Yesterday afternoon I was handed the two scripts I will be directing in the North Park Playwright Festival. Yesterday evening I was asked to read the script I will be performing in the 6th @ Penn Challenge Theatre program. The three titles together tell their own story: Among the Missing, The Last Supper, and Obits for Dummies. I love the smell of death-theme in the morning.

Now that the Aubrey Awards ceremony has come and gone (with my two nods splitting votes in the same category I predictably did not win), one of the member theatres is hosting its own in-house awards. I was sent an invitation to attend the ceremonial breakfast but did not discover that I was nominated for an award until my mother e-mailed from Tennessee to congratulate me. Thanks for the long-distance heads-up, Mom! Maybe I'll buy that plate of eggs after all. LOL.

Saturday, August 04, 2007

Obits for Dummies

In light of the last post, I should point out that I'm not being flippant or ironic with the title of this one. It is, in fact, the title of the next show in which I'll be performing.

Yesterday I received an e-mail from a well-known theatre critic and local playwright, Cuauhtémoc Kish, who is partaking in a seasonal writing contest held by one of the more prestigious theatres in town. Where 6th@Penn once hosted Instant Theatre it now presents Challenge Theatre, which gives its authors a bit more time (nine weeks rather than 24 hours) to write and produce a show of some value. Kish, participating in this season's challenge, has finished his piece and contacted me to perform the lead role, having seen me perform in the Actors Alliance Festival last month (and, though he may not remember it, as Olive Madison in 2005 when he compared me favorably to Bea Arthur).

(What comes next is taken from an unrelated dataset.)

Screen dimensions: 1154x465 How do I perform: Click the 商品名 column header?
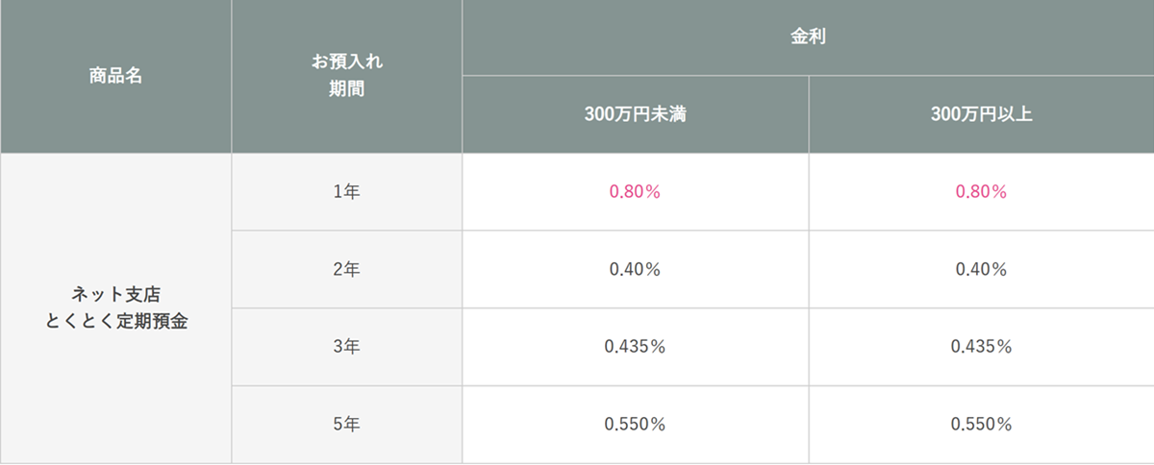point(115,76)
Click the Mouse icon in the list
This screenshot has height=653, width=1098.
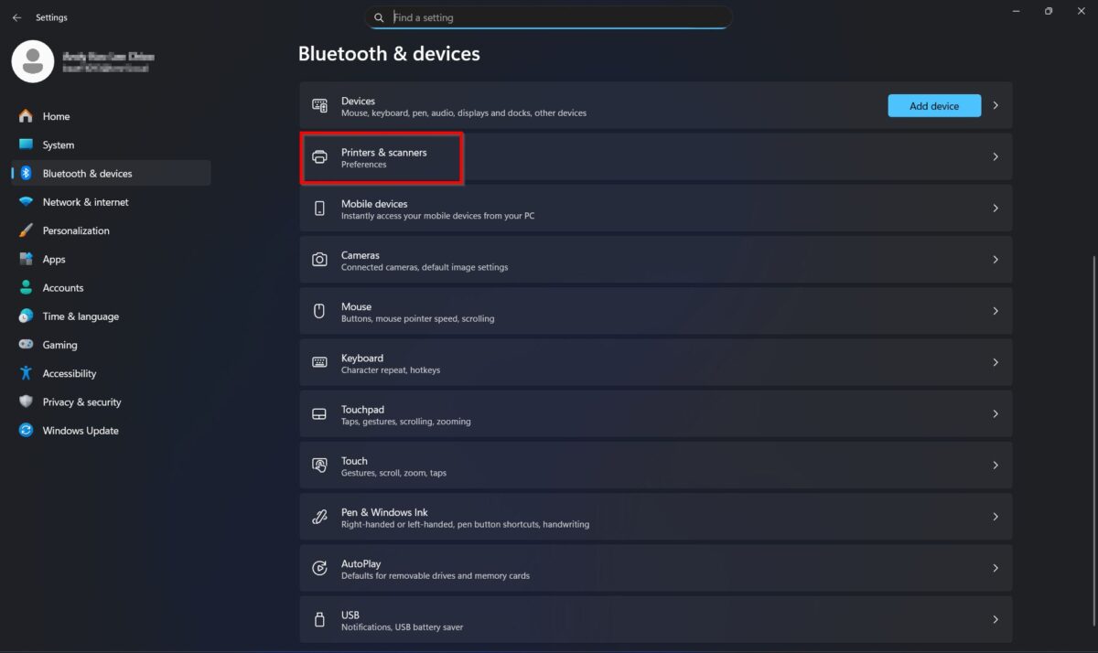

Now, 6th@Penn is one of those little non-union houses that everybody and his dog tries to get a foot into; it's quite a thrill to be offered a show in this venue without even having had to audition. Though I did take part in the first Instant Theatre at Sixth, that program was, as the theatre claimed when deciding to replace it, "more gimmick than substance" and strictly a volunteer effort.

Though Kish's piece, Obits for Dummies, is written for two actors, the second character rarely interjects. For the most part, it is a hilarious one-woman showcase -- and it's mine, all mine. Woo-Hoo!

The show will be presented "off nights" (Sunday - Thursday) in October, during the same time that the show I'm committed to direct will be opening. I have not yet received my script for the North Park Playwrights Festival, but the producers all but begged their volunteer directors not to drop out and leave them holding the bag. So, I've got some scheduling to work out!

More fun months ahead. I'll keep you posted.

Friday, August 03, 2007

Moment of Silence

My brother's ex-wife and the mother of his two oldest daughters (10 and 12) died unexpectedly in her home on Saturday.

The cause of death is likely to have been heart failure caused by Addison's Disease, a rare endocrine disorder. Visitation was held Tuesday, a memorial service was held last night.

Today would have been her 30th birthday.